--- Begin TEXT EXCERPT ---
Anomaly Detection at Scale | The Garnet Wiki

Anomaly detection answers the most operationally critical question: “Is something abnormal happening?” In time-series data, anomalies indicate system failures, security breaches, or fraud. In user behavior data, anomalies reveal bot activity, account compromise, or emerging trends. The challenge is detecting genuine anomalies while minimizing false positives in high-volume, noisy data streams.

Detection Methods

Statistical Methods (best for univariate time series):

  Z-Score: Flag if value > N standard deviations from mean
    Simple, fast, works for Gaussian distributions
    Fails: Non-Gaussian data, seasonal patterns
    
  IQR (Interquartile Range): Flag if value > Q3 + 1.5×IQR
    Robust to outliers, no distribution assumption
    Fails: Multimodal distributions, trending data
    
  EWMA (Exponentially Weighted Moving Average):
    Adapts to recent trends, detects shifts
    Good for: Monitoring metrics with natural drift
    
  Seasonal Decomposition:
    Decompose into trend + seasonal + residual
    Flag anomalies in the residual component
    Good for: Metrics with daily/weekly patterns

Machine Learning Methods (multivariate, complex patterns):

  Isolation Forest:
    Concept: Anomalies are easier to isolate (fewer splits)
    Pros: No distribution assumption, works on high-dimensional data
    Cons: Needs tuning of contamination parameter
    
  Local Outlier Factor (LOF):
    Concept: Compare local density of a point to its neighbors
    Pros: Detects local anomalies (clusters of different densities)
    Cons: Slow on large datasets
    
  Autoencoders:
    Concept: Train to reconstruct normal data; high reconstruction
    error = anomaly
    Pros: Captures complex patterns, works on any data type
    Cons: Requires training data, slow inference

Implementation

import numpy as np
from sklearn.ensemble import IsolationForest

class AnomalyDetector:
    """Production anomaly detection for time-series metrics."""
    
    def __init__(self, window_size: int = 168):
        """Initialize with rolling window (168 hours = 1 week)."""
        self.window_size = window_size
    
    def detect_zscore(self, values: list, threshold: float = 3.0):
        """Simple Z-score anomaly detection."""
        mean = np.mean(values[-self.window_size:])
        std = np.std(values[-self.window_size:])
        
        if std == 0:
            return {"is_anomaly": False, "reason": "zero_variance"}
        
        current = values[-1]
        z_score = abs(current - mean) / std
        
        return {
            "is_anomaly": z_score > threshold,
            "z_score": round(z_score, 2),
            "current_value": current,
            "expected_range": [
                round(mean - threshold * std, 2),
                round(mean + threshold * std, 2),
            ],
            "severity": (
                "critical" if z_score > 5 else
                "warning" if z_score > threshold else
                "normal"
--- End TEXT EXCERPT ---
TASK A
In the anomaly detection page, what period does the default rolling window of 168 hours correspond to?
TASK B
Continue the anomaly detection page from the point where it ends.
--- Begin DATASET CONTENT ---
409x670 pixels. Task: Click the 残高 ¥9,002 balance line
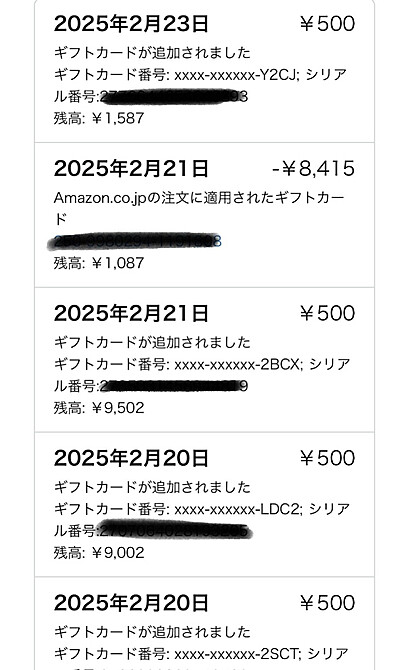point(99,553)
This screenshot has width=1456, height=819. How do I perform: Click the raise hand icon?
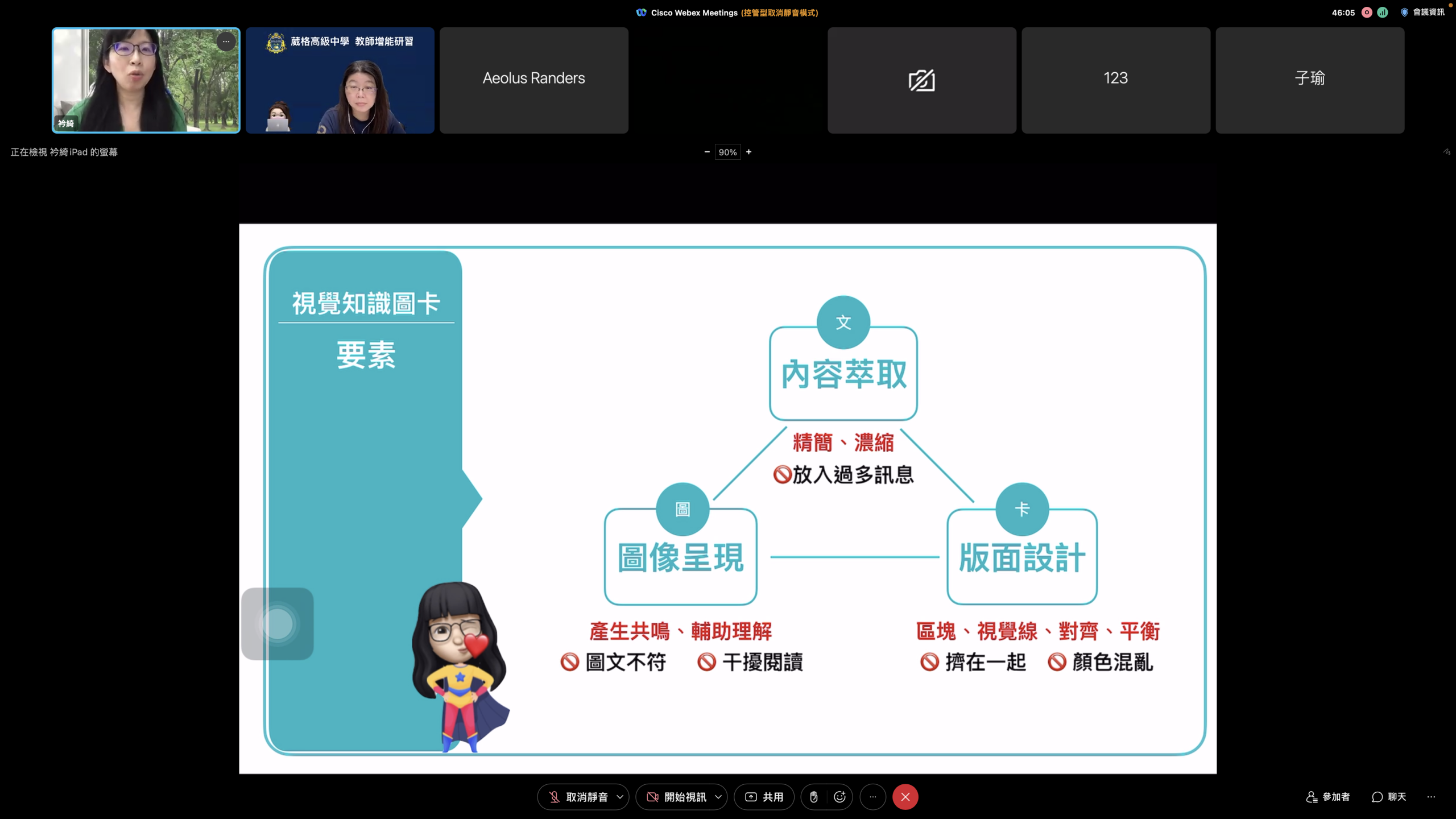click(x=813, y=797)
--- End DATASET CONTENT ---
EXERCISE RESPONSE A
One week.

EXERCISE RESPONSE B
            ),
        }
    
    def detect_seasonal(self, values: list, period: int = 24):
        """Detect anomalies accounting for seasonal patterns."""
        # Get same-hour historical values
        hour_values = values[-period * 7::period]  # Same hour, last 7 days
        
        if len(hour_values) < 3:
            return self.detect_zscore(values)
        
        seasonal_mean = np.mean(hour_values)
        seasonal_std = np.std(hour_values)
        
        current = values[-1]
        deviation = abs(current - seasonal_mean)
        
        return {
            "is_anomaly": deviation > 3 * seasonal_std,
            "current_value": current,
            "seasonal_expected": round(seasonal_mean, 2),
            "deviation_ratio": round(deviation / max(seasonal_std, 0.001), 2),
        }

Anti-Patterns

Anti-Pattern	Consequence	Fix
Static thresholds	Cannot adapt to trend changes	Dynamic thresholds based on rolling statistics
Ignore seasonal patterns	Normal weekend dips flagged as anomalies	Seasonal decomposition before anomaly detection
No false positive tracking	Alert fatigue, real anomalies ignored	Track and optimize false positive rate
Single detection method	Misses some anomaly types	Ensemble: combine multiple detection methods
No root cause context	Anomaly detected but no debugging information	Include related metrics and recent changes in alerts

Anomaly detection is the first line of defense in operational intelligence. The goal is not zero false positives — it is tuning the system so that when an alert fires, engineers trust it and act on it. Trust is built through precision and destroyed by noise.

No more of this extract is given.